Jan Sits followed with his presentation on the European projects formulating principles of contract law. Smits’ talk was focused much less at bringing awareness to the European projects. The European projects for codifying contract law at various levels, and the formulation of contract law principles purported to be European, are generally familiar to comparative contract scholars. That is perhaps why Smits chose to critically assess the conceptual packaging of European principles of contract law, and challenge the idea that these principles reflect a common European core. What we generally understand to be principles in the law have nothing in common with the provisions of projects like the PECL or the DCFR . General principles are supposed to be overarching, performing a gap-filling or superseding role in their interaction with other, more specific rules. Most projects that aim at formulating principles of contract law (including non-European efforts, like the new Principles of Latin American Contract Law and the Principles of Asian Contract Law) include many very specific provisions, and look more like detailed codification projects than actual attempts to formulate principles.

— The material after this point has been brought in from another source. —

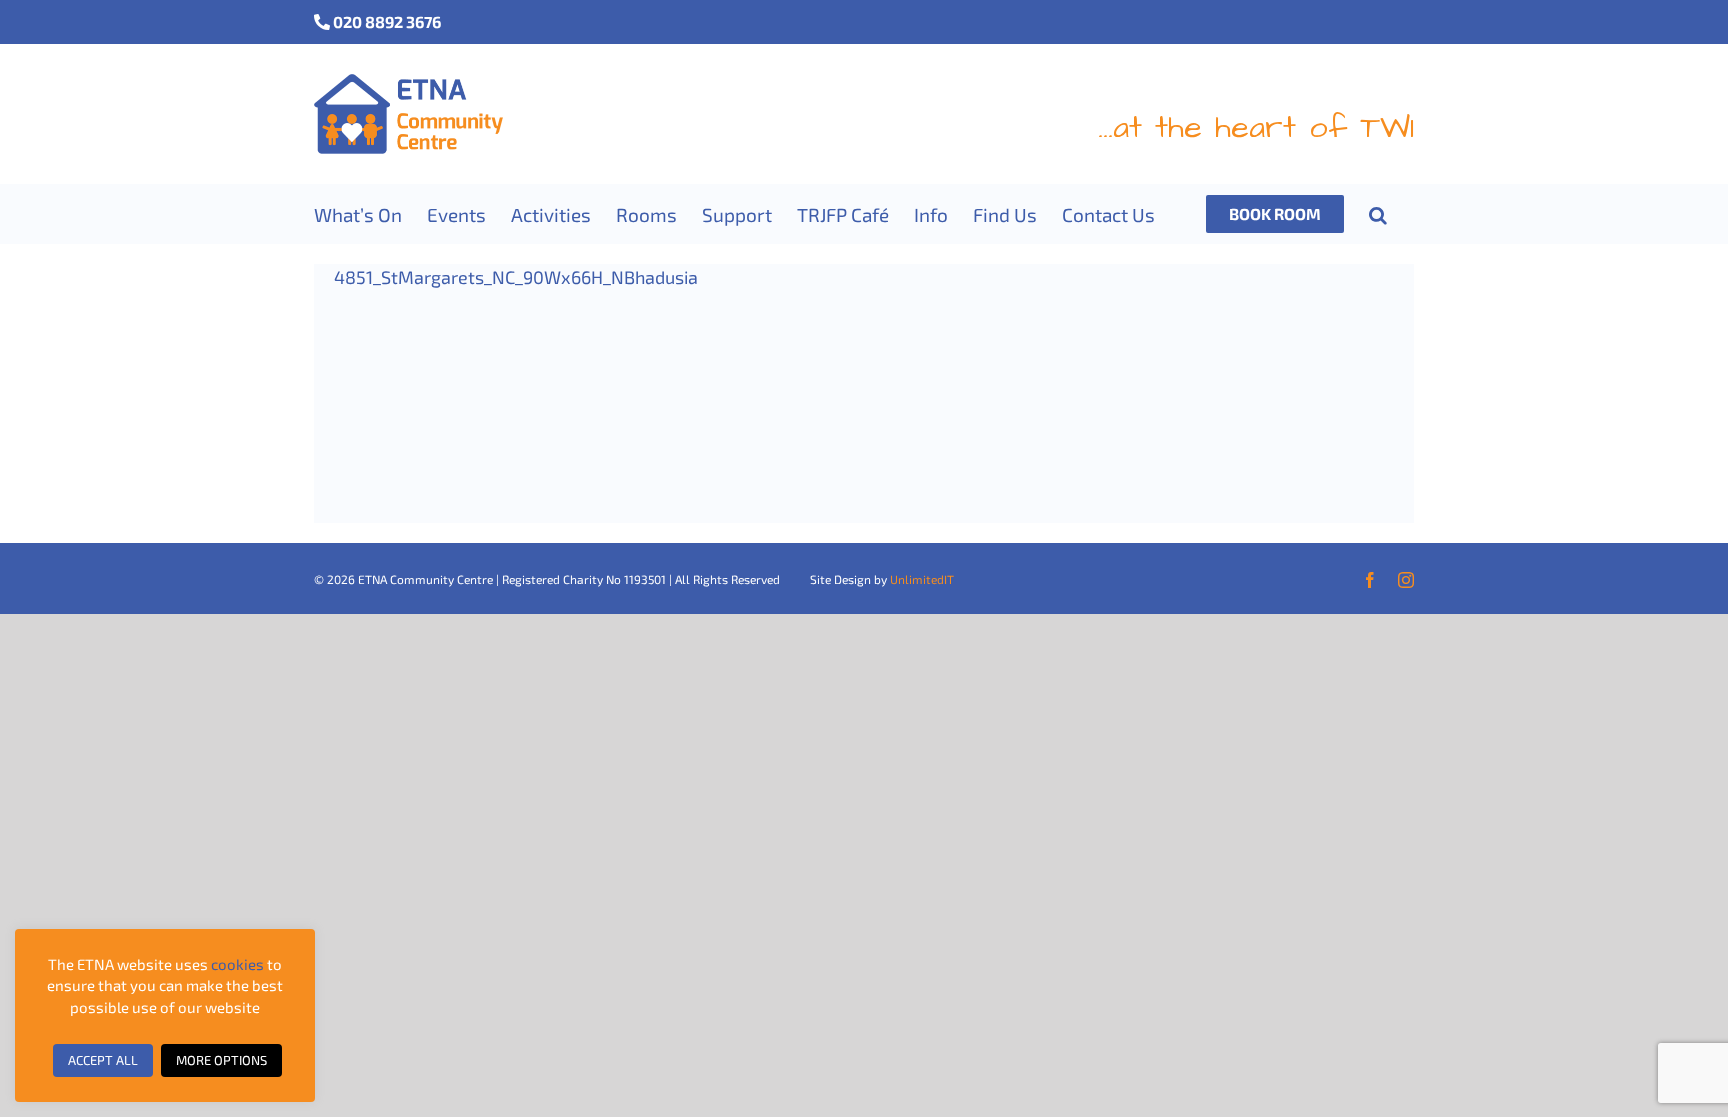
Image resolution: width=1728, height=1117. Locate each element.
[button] (1378, 214)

In addition, their reflection of a common core was put into question by Smits, as this highly specific regulation inevitably puts the drafters of such principles in a position to choose between a variety of rules, and such choices often hide policy decisions that lurk in the background of what looks like an academic or scientific endeavour.

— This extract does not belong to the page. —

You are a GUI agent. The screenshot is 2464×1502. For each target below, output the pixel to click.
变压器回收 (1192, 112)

The presentations were then followed by a plenary discussion that followed the main themes of the roundtable: the need to bring about more awareness into the wonderful comparative law work underlying and reflected in the Latin American and Asian projects formulating principles of contract law, the search for local flavours, identity, and the cultural value of the newly developed principles, the practical and academic value of such projects, and the need for more diversity or more harmonisation in the area of contract law. On this last point, it is interesting to notice that regional academic projects formulating principles of contract law are multiplying, and this creates a paradox of diversity and harmonization: parties to a contract (particularly commercial parties) will now have new tools to rely upon and choose as the applicable law to their contractual relationships, so in a way it can be said that the law is becoming more diversified, but the formulation of Latin American, Asian, or European principles of contract law might also have a harmonising effect, as national legislators could look for inspiration or for added legitimacy by incorporating provisions from these principles into national legislation.
This is an exciting and vibrating time for comparative contract scholars, and in such a context, it was indeed very enriching to participate in the thought-provoking experience that was the MPLI roundtable ‘Walking on Common Grounds? New Insights on the Asian, European, and Latin American Principles of Contract Law’.